* start *
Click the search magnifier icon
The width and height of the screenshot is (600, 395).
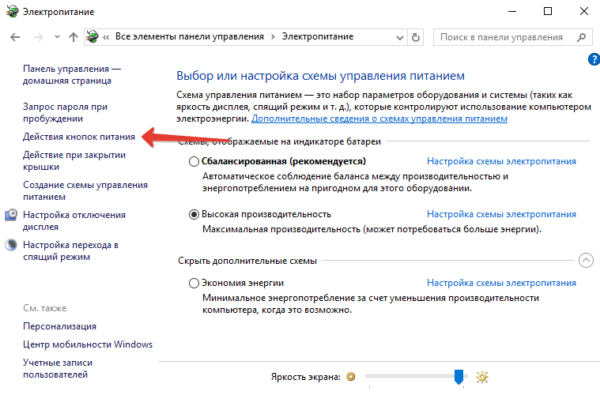(582, 37)
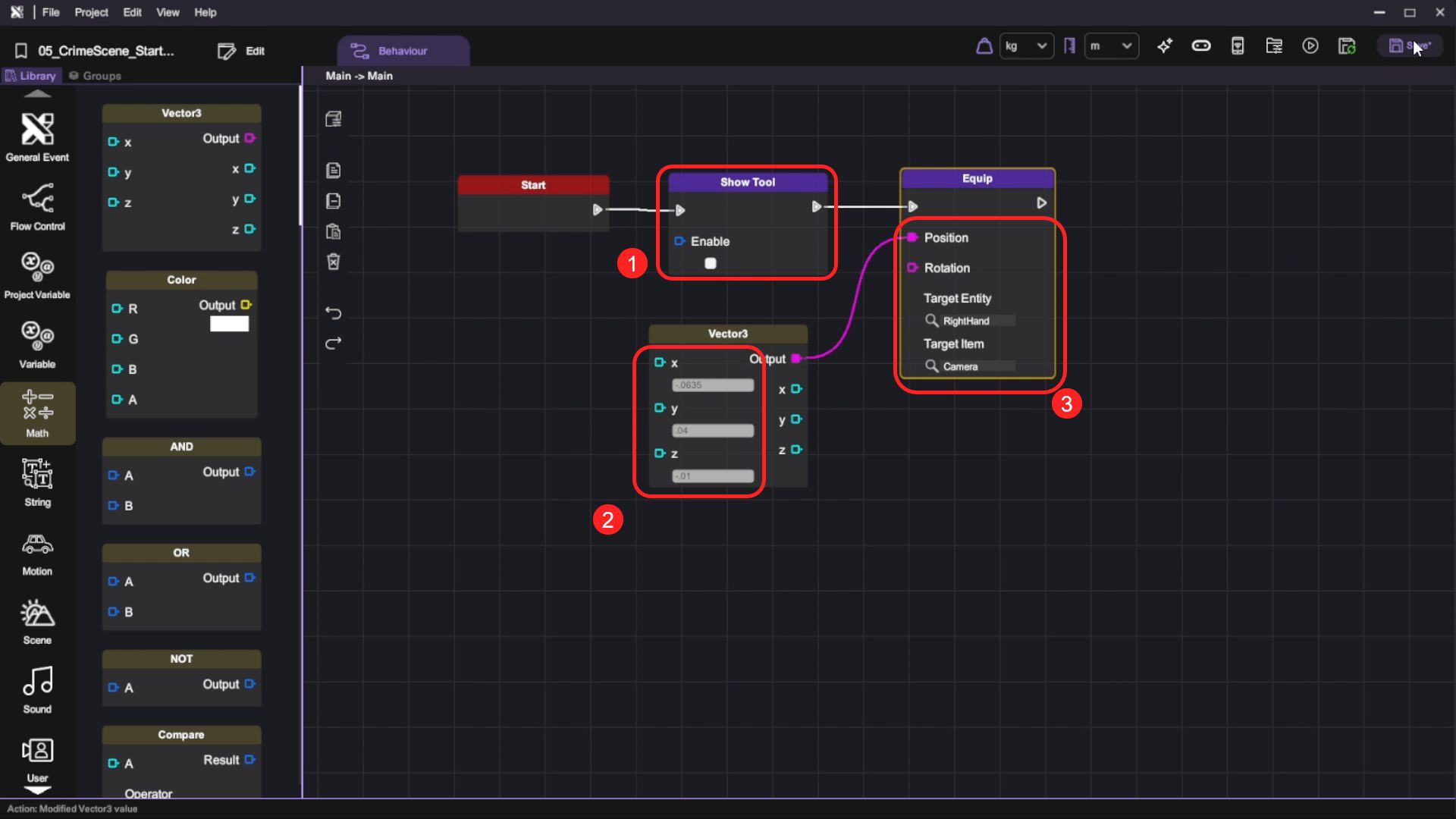Image resolution: width=1456 pixels, height=819 pixels.
Task: Click the undo arrow icon
Action: [x=334, y=312]
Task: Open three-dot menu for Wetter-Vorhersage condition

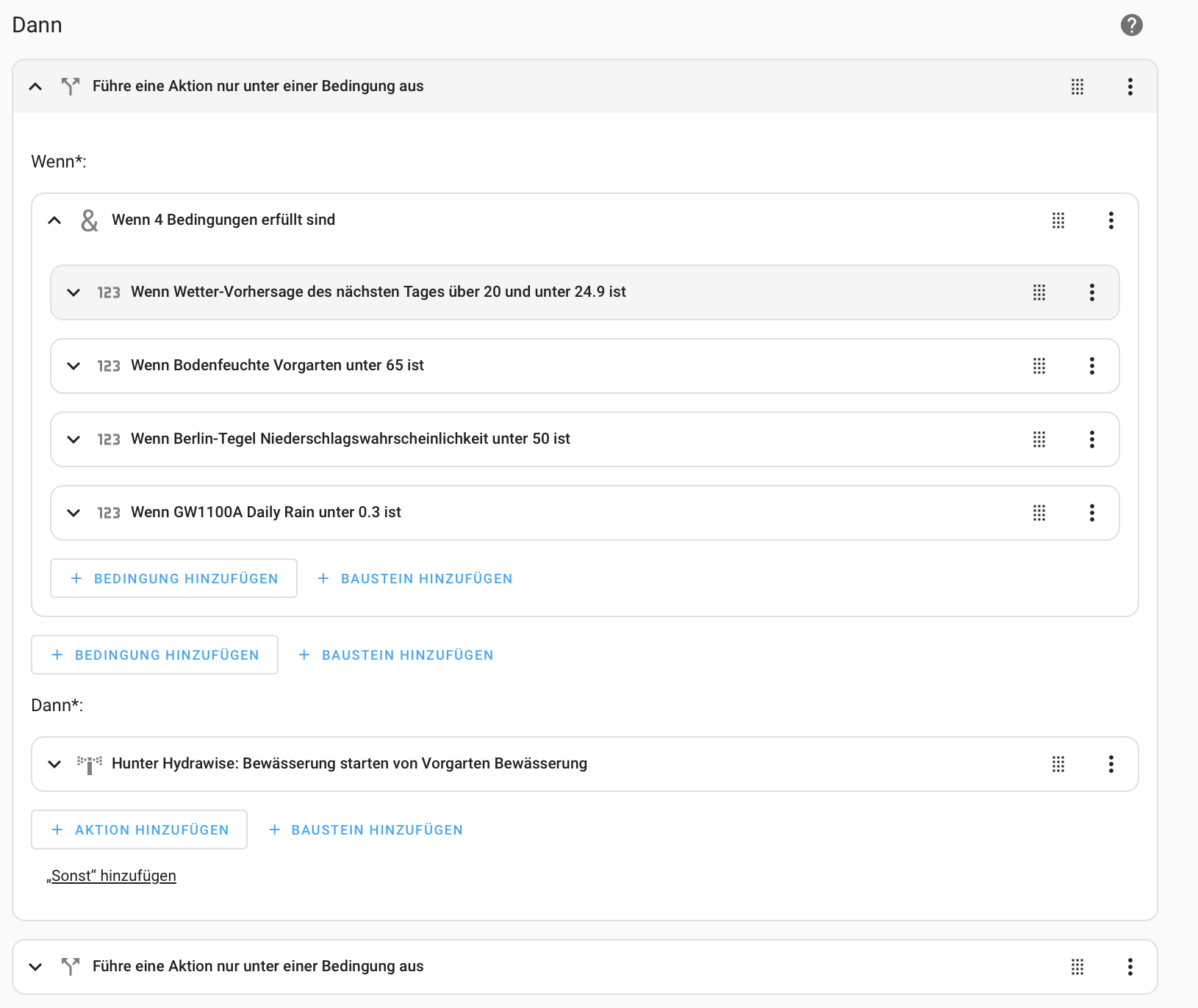Action: coord(1091,292)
* end *
Rewrite all of the data above with "magnifier" changed to "magnifying glass" and everything else kept the same. Omit the pictures from your answer.

Click the search magnifying glass icon
The width and height of the screenshot is (600, 395).
(582, 37)
Image resolution: width=1456 pixels, height=819 pixels.
Task: Click the undo arrow icon
Action: [x=334, y=312]
Task: Open three-dot menu for Wetter-Vorhersage condition

Action: coord(1091,292)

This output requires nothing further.